Thursday, July 12, 2012

You Are Not Your Pain


   The title-statement of this post sounds daunting, or perhaps even unrealistic for those of us who deal with chronic pain & discomfort; and yet, at the same time it can be a real blessing too.
The idea that "we are not our pain" is a powerful place to begin in understanding how to manage and even transform our discomfort as we move towards a more positive and empowered place of acceptance about what is happening in our bodies.

  Pain itself is an important part of living life. In Buddhist teaching it is said that all emotions are suffering. Though pain is not really an emotion, it is a signal worth paying close attention to.
In fact, a person with no pain receptors, or of they were not functioning properly, the likelihood of having severe injuries to oneself would be great. So our pain is something that can actually be helping us understand that something need attention.

  How we work with the signal 'pain' is where the deeper path towards understanding begins. One of the most powerful methods of actually managing pain is to not identify with it too much. Even thinking that
"I am not my pain" with sincerity throughout the day can help to transform this attachment that can often plague our psyche for all that live with the discomfort of pain.
We live in a society that places a lot of weight on comfort and ease and yet life is full of challenges. Acknowledgement is a powerful tool for discovery: "I experience this pain" and then honestly cultivating the deep knowing that
"I am not my pain" then the next step is to work with what that pain is about and what we can ultimately learn form it. This simple protocol is an empowered place to begin to understand and transform it.
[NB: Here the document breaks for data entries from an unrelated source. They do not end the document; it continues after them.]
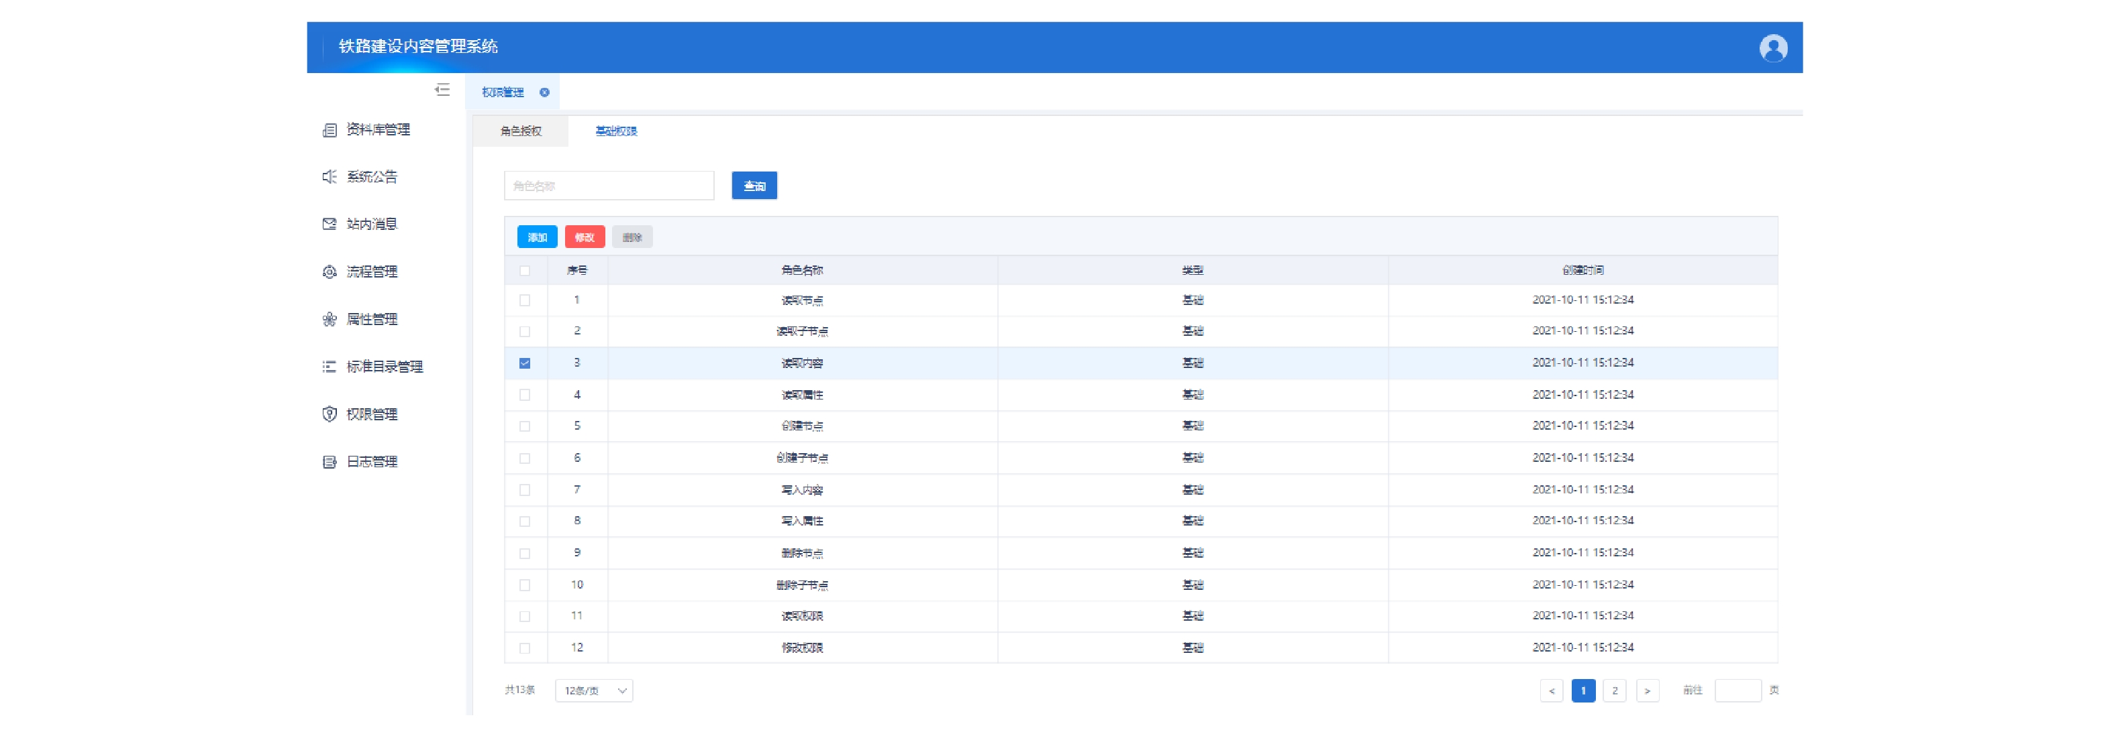
Task: Uncheck the row 3 读取内容 checkbox
Action: tap(524, 363)
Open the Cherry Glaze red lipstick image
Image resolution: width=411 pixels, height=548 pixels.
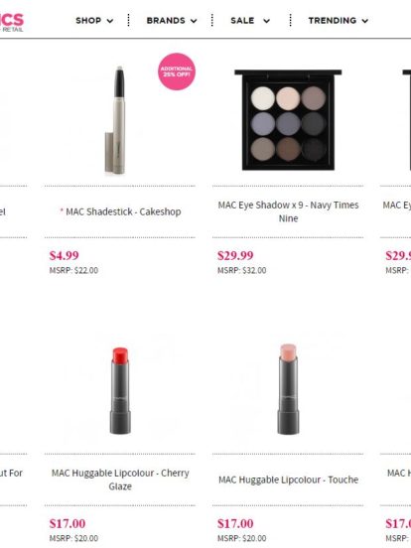pos(120,391)
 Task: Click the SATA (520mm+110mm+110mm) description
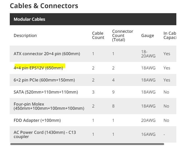(46, 92)
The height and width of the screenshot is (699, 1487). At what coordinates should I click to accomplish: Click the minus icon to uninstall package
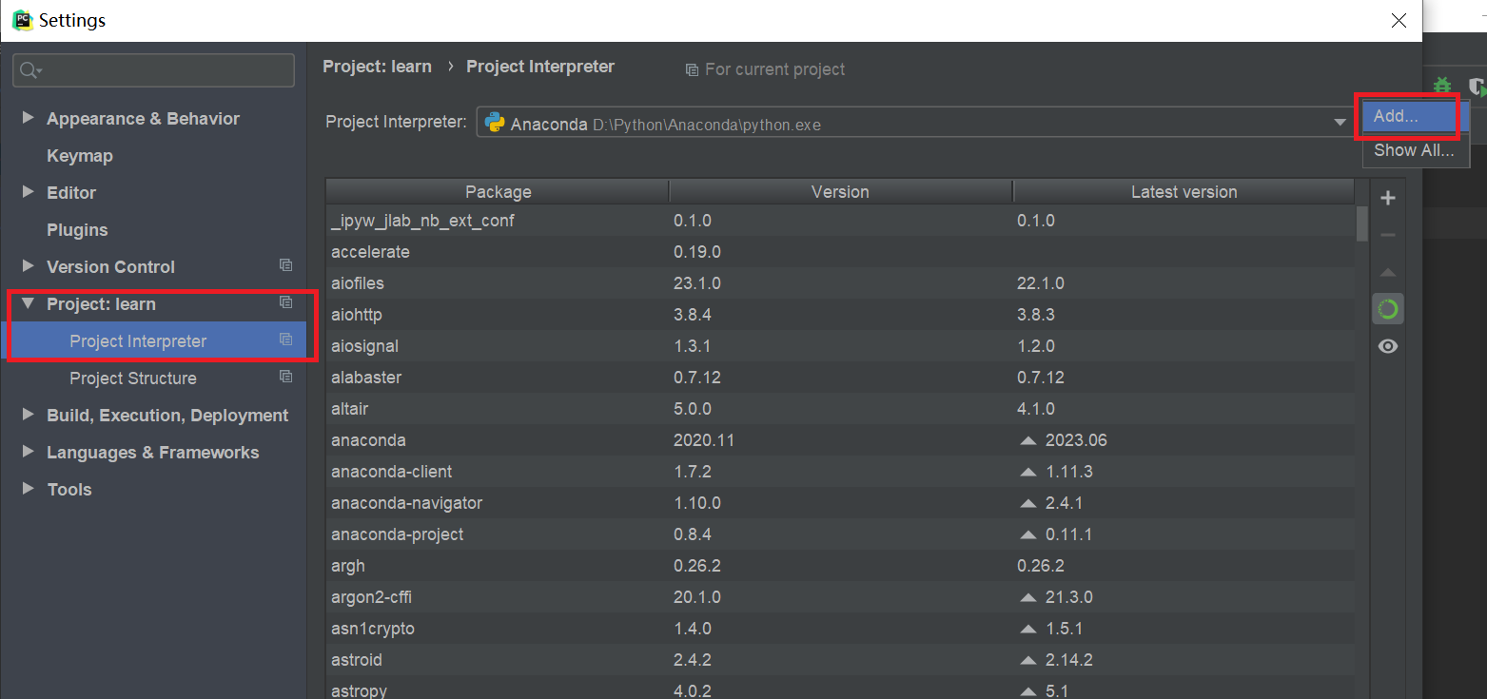(1388, 235)
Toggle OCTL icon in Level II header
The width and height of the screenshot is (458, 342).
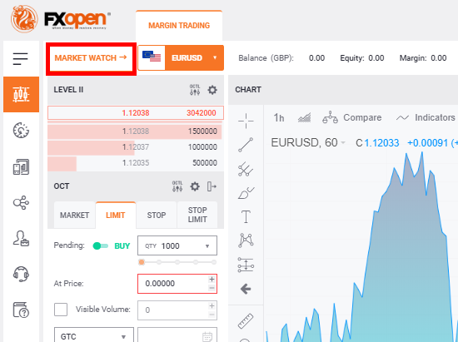[x=195, y=90]
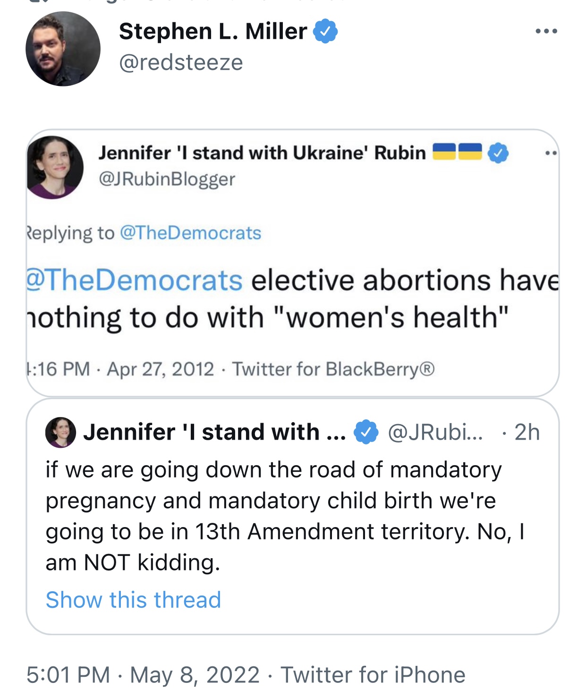Image resolution: width=586 pixels, height=690 pixels.
Task: Click the Twitter for BlackBerry source label
Action: click(333, 369)
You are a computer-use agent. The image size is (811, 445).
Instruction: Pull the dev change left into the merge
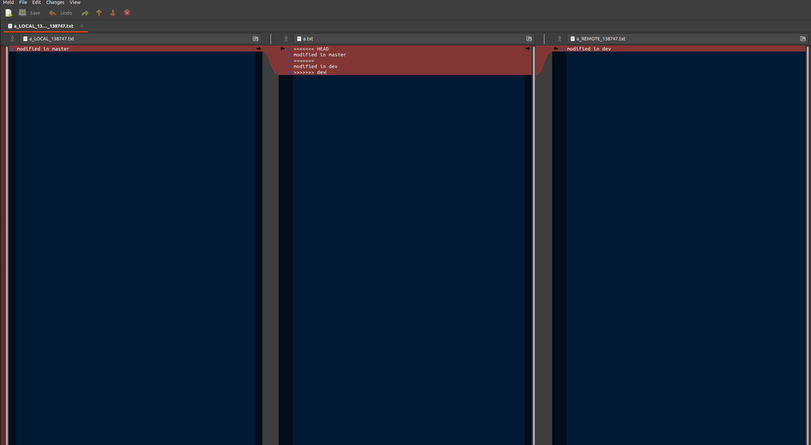tap(555, 49)
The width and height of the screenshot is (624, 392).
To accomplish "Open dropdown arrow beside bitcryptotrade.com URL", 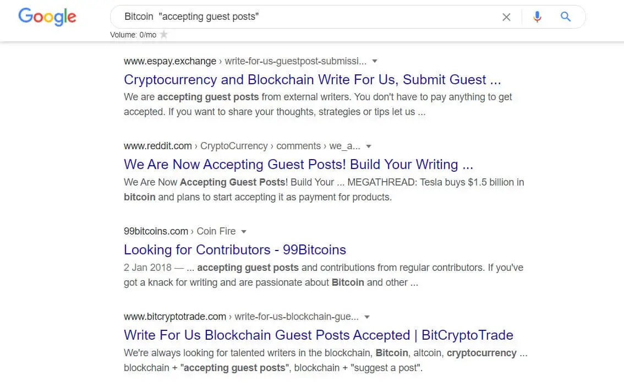I will coord(367,317).
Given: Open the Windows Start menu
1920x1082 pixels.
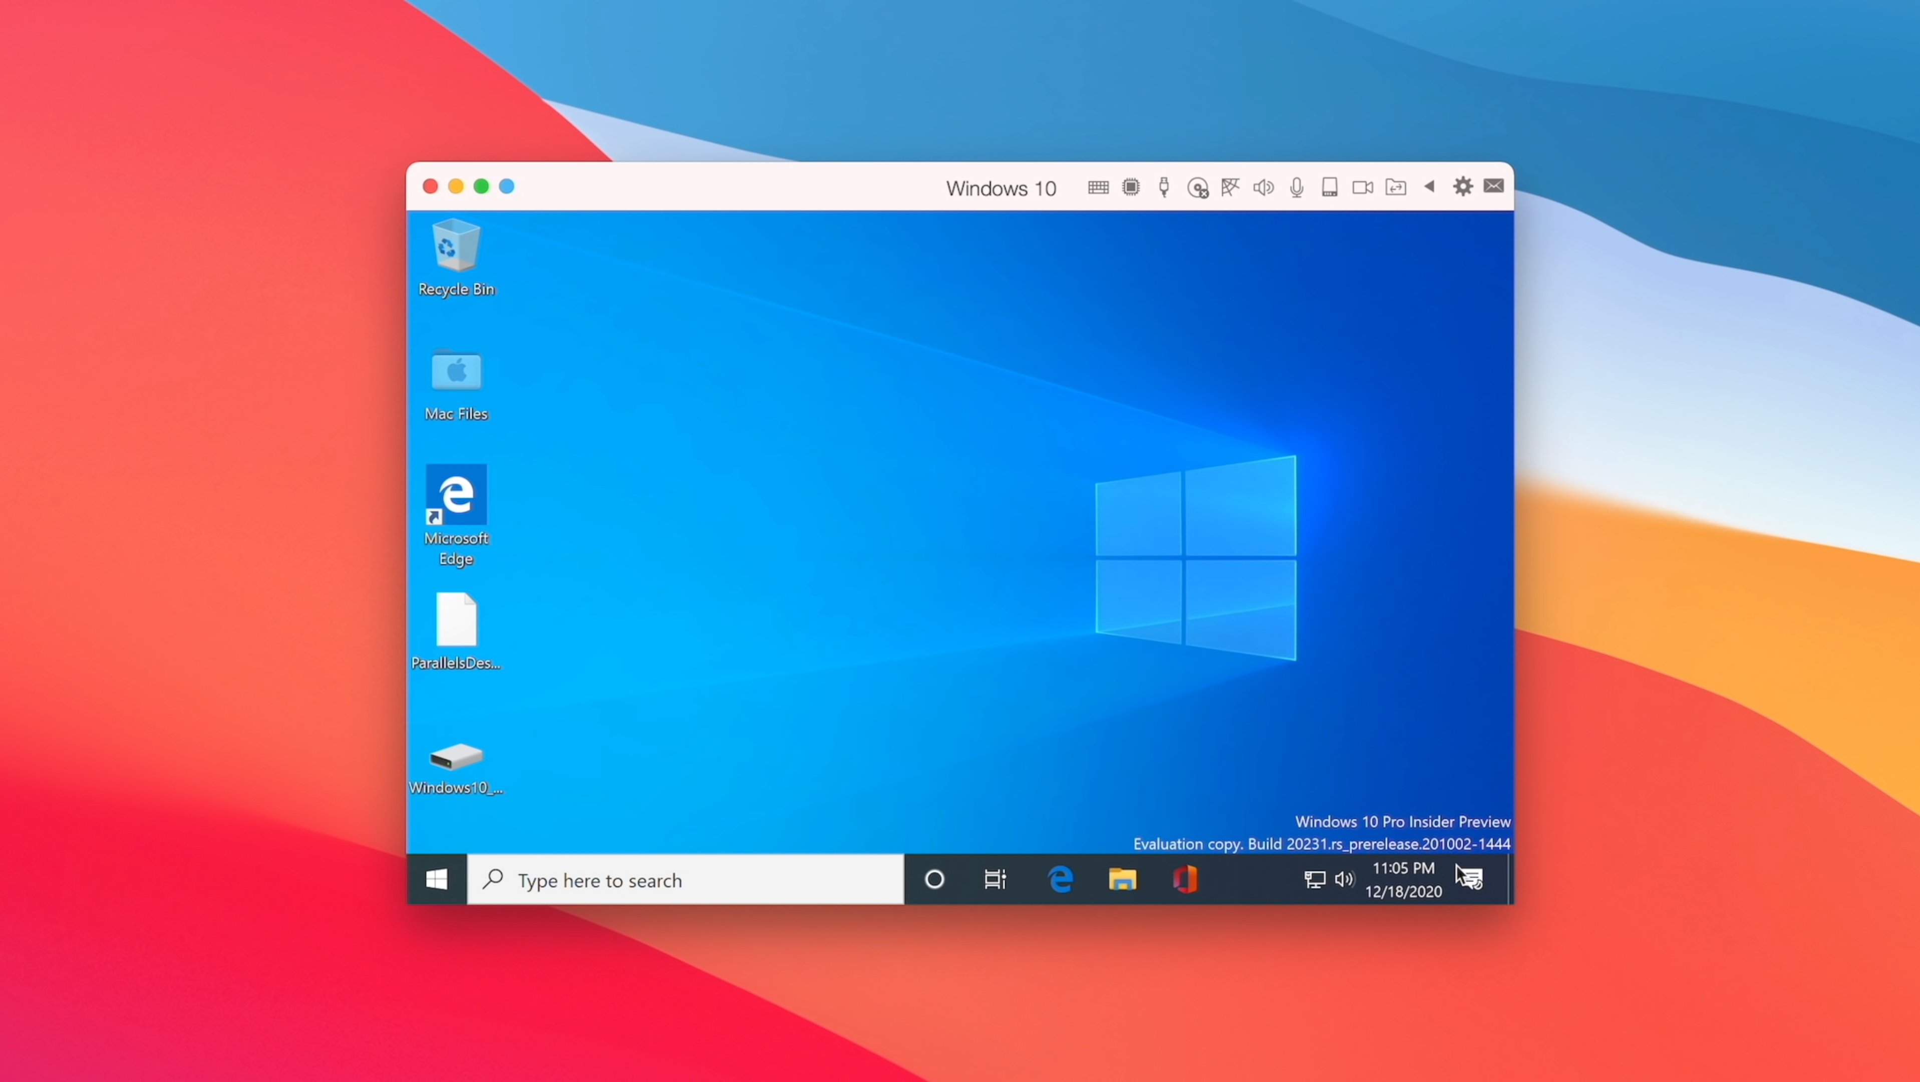Looking at the screenshot, I should pyautogui.click(x=437, y=879).
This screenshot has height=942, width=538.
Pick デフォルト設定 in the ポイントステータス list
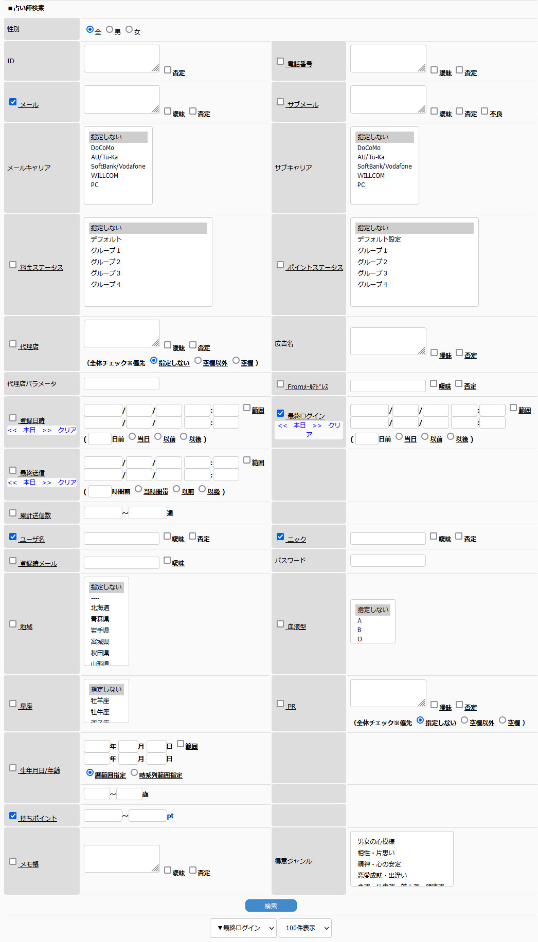click(x=379, y=239)
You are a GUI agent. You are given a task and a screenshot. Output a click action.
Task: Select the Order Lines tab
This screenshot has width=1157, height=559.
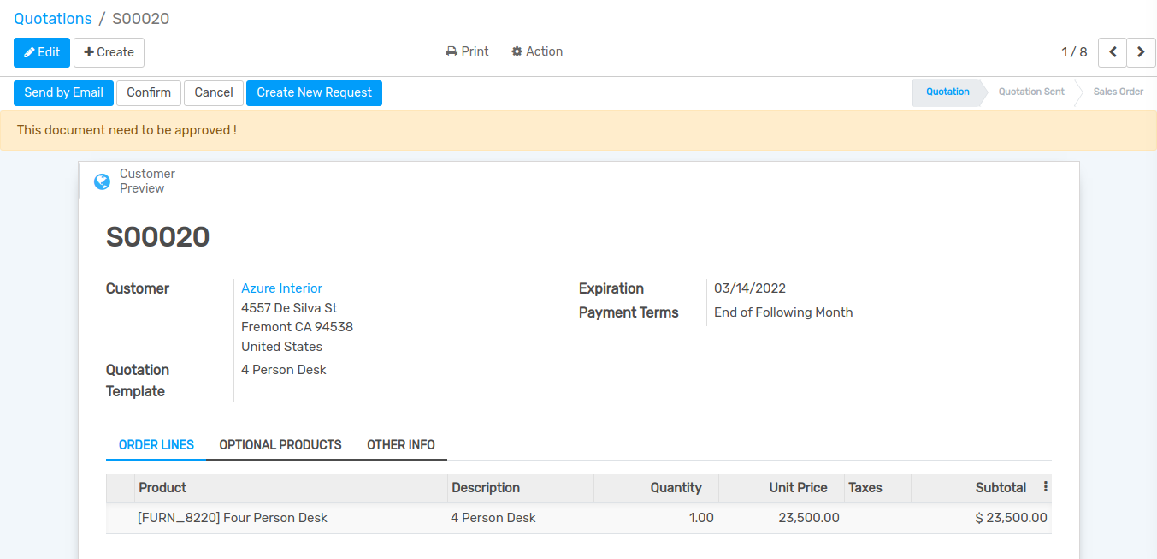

  The next tool to learn is a method known as The Body Scan. This is done by laying down somewhere comfortable and starting at the left toes, moving up the leg ever so slowly, scanning as you go for how things feel. Proceed until you reach the hip-area, then starting at the toes of the right foot and doing the same until you reach the hip-area, then go on to work your way throughout the pelvic region and up the spine and through all your internal organs. If you feel nothing in your toes for instance, there is no need to wiggle them to create feeling. We are just using what is called Bare Attention as we go. On any give day your experience will most likely be different, if you feel nothing, in an area, your scan of that spot is of nothingness, if you feel pain you can just feel it without attaching any more to it, but just using this bare-attention in the process of discovery.
Once you get to your shoulders, begin at your finger-tips and work up to meet the breast-bone, and up the neck & head.
This scan is best done in a relaxed environment and over about a 45-min period. Finally you will let the energy move entirely through your body from tips of toes through your crown, or top of your head; then just relax and let your body melt into the ground, or bed, or where ever you happen to be practicing the body scan.

  Practicing the body scan once a day for 3-4 months can train oneself in obtaining information that normally is difficult to get in the normal busy life-flow.
It is a valuable and personal tool that you can develop with some practice. The Body Scan has been taught to many suffering from chronic pain with significantly positive results of decreased pain.

  I welcome you to try it out for yourself and remain with the practice for several months before judging it. Here is a link to a guided meditation of the Body Scan posted by Jon Kabat Zinn.
If you would like to read more about this process I will refer you again to the Book
Full Catastrophe Living. In there you will find more information on the body scan as well as other information on managing pain and developing awareness of ones emotional and physical life.

Blessings of Health and Goodness to you.